Menurutnya, penyesuaian harga semata-mata didorong oleh kenaikan harga bahan baku crude palm oil (CPO) serta meningkatnya biaya produksi.
“Ini kan faktor karena harga CPO naik, biaya produksi naik. Jadi kami kan harus menyesuaikan semua,” jelasnya.
Selain faktor biaya, pemerintah juga mempertimbangkan bahwa HET Minyakita tidak mengalami perubahan sejak 2024.
Kondisi ini dinilai sudah tidak lagi mencerminkan realitas pasar saat ini.

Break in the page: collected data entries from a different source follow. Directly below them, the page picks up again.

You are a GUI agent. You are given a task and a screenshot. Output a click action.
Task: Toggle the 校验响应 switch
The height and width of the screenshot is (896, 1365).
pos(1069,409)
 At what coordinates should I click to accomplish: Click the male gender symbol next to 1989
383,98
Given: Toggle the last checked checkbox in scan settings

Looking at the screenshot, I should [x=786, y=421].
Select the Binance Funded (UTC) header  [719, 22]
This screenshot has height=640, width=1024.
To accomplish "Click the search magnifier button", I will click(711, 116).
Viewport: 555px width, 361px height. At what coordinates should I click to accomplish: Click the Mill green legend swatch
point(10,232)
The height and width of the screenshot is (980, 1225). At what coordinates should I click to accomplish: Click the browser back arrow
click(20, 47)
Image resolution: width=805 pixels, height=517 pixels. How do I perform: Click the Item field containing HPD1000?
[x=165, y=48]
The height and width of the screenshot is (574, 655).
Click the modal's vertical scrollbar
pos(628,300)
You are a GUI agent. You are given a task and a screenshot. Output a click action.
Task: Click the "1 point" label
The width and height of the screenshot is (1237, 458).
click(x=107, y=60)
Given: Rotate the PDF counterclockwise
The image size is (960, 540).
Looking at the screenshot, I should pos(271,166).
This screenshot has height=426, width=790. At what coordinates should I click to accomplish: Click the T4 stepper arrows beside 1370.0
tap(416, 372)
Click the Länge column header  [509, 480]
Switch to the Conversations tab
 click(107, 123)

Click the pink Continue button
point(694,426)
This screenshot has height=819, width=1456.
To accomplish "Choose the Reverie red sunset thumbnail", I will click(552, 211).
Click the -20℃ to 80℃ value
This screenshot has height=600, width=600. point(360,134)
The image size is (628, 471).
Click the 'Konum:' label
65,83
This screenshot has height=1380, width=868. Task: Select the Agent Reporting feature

Sebelumnya, Direktur Jenderal Perdagangan Dalam Negeri Kemendag, Iqbal Shoffan Shofwan, menyatakan pemerintah tengah melakukan kajian mendalam terkait aspek keekonomian harga.
“Target kita tuh dalam waktu dekat kita akan menyesuaikan HET,” ujarnya, kamis (30/4/2026).
Ia menambahkan bahwa tekanan dari pelaku usaha menjadi salah satu pertimbangan, mengingat kenaikan harga CPO dan komponen biaya lainnya.
Harga dan Pasokan Masih Terkendali
Di tengah rencana penyesuaian, pemerintah memastikan harga Minyakita secara nasional masih relatif stabil.
Saat ini, harga berada di kisaran Rp15.800 per liter, bahkan sedikit lebih rendah dibanding sebelumnya.
Meski demikian, Mendag mengakui masih ada wilayah dengan harga lebih tinggi, seperti di Papua, yang dipengaruhi faktor distribusi.
“Memang ada daerah tertentu yang agak mahal misalnya kayak di Papua. Karena faktor distribusi,” ujarnya.
Pemerintah telah meminta Perum Bulog untuk memperkuat distribusi ke wilayah tersebut guna menjaga stabilitas harga.
Dari sisi pasokan, pemerintah memastikan tidak ada kendala.
“Gak ada masalah pasokan,” tegas Budi.
Kemendag juga mencatat realisasi Domestic Market Obligation (DMO) Minyakita telah mencapai 49 persen hingga April 2026, melampaui batas minimum yang ditetapkan.
Distribusi melalui BUMN pangan dinilai turut meningkatkan efisiensi, yang tercermin dari penurunan harga rata-rata nasional dibandingkan sebelumnya yang sempat mendekati Rp17.000 per liter.
Sebelumnya, pemerintah melalui Menteri Koordinator Bidang Perekonomian, Airlangga Hartarto, menyampaikan rencana penerapan program biodiesel B50 mulai 1 Juli 2026.
Kebijakan tersebut bertujuan meningkatkan kemandirian energi sekaligus menghemat subsidi hingga Rp48 triliun.
Namun, pemerintah menegaskan bahwa kebijakan energi ini tidak berkaitan dengan penyesuaian harga Minyakita.